Section 16 of Welfare Reform Act 2012

(1)In this Part a “work preparation requirement” is a requirement that a claimant take particular action specified by the Secretary of State for the purpose of making it more likely in the opinion of the Secretary of State that the claimant will obtain paid work (or more paid work or better-paid work).

(2)The Secretary of State may under subsection (1) specify the time to be devoted to any particular action.

(3)Action which may be specified under subsection (1) includes in particular—

(a) attending a skills assessment;

(b) improving personal presentation;

(c) participating in training;

(d) participating in an employment programme;

(e) undertaking work experience or a work placement;

(f) developing a business plan;

(g) any action prescribed for the purpose in subsection (1).

(4)In the case of a person with limited capability for work, the action which may be specified under subsection (1) includes taking part in a work-focused health-related assessment.

(5)In subsection (4) “work-focused health-related assessment” means an assessment by a health care professional approved by the Secretary of State which is carried out for the purpose of assessing—

(a) the extent to which the person’s capability for work may be improved by taking steps in relation to their physical or mental condition, and

(b) such other matters relating to their physical or mental condition and the likelihood of their obtaining or remaining in work or being able to do so as may be prescribed.

(6)In subsection (5) “health care professional” means—

(a) a registered medical practitioner,

(b) a registered nurse,

(c) an occupational therapist or physiotherapist registered with a regulatory body established by an Order in Council under section 60 of the Health Act 1999, or

(d) a member of such other profession regulated by a body mentioned in section 25(3) of the National Health Service Reform and Health Care Professions Act 2002 as may be prescribed.

The plan is that those considered capable of ‘work-related activity’ may be mandated to carry out voluntary work for charities, public bodies and high-street retailers.  There is no plan for a time limit for such work, despite the existence of time-limits for people on JSA.  There is also no evidence that this will be at all effective; it may even be detrimental.  The government’s paper on work and health, published in 2006, concluded that there is no data on the impact of work on people with chronic health-problems, and that there is a significant minority for whom work has negative effects.[3]  Whilst it is to be hoped that this significant minority would be placed in the Support Group, there is no confidence amongst disabled and long-term sick people that this is the case.

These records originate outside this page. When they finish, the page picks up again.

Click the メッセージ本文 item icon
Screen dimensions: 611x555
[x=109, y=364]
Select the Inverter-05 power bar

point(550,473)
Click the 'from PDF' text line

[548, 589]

There is a real risk that this requirement will cause deteriorations in people’s health.  These people have been found unfit for work; some of the reasons they are unable to work will also apply to their ability to carry out mandatory unpaid work.  If a person would find paid work exhausting or painful, or would be unable to regularly attend due to fluctuations in health, surely this will also be the case for mandatory unpaid work?  Advisers lack medical knowledge that would enable them to assess a patient’s ability to carry out work, whether paid or not, or understand why health issues can make such work impossible.  There is then the possibility that advisers will require people to carry out work that is beyond their capabilities, and then sanction them when they are unable to carry on.

Added to this, the government is making sanctions are even harsher.  It is as if they have forgotten that they themselves assessed these people as unable to work due to health problems.  Current sanctions have a maximum of £28.15 a week, but from 3rd December this will change to £71 a week, which is 70% of the weekly payment.[4] As Paul Farmer, chief executive of Mind, said, “Whatever an individual’s health problems, slashing their benefit is only going to exacerbate the strain they are already under. The additional stress and anxiety incurred by the sanction – worries about paying for bills, rent and even food – risks devastating their mental health.”

It is essential that the government starts listening to disabled people and what they need, not what the government wants.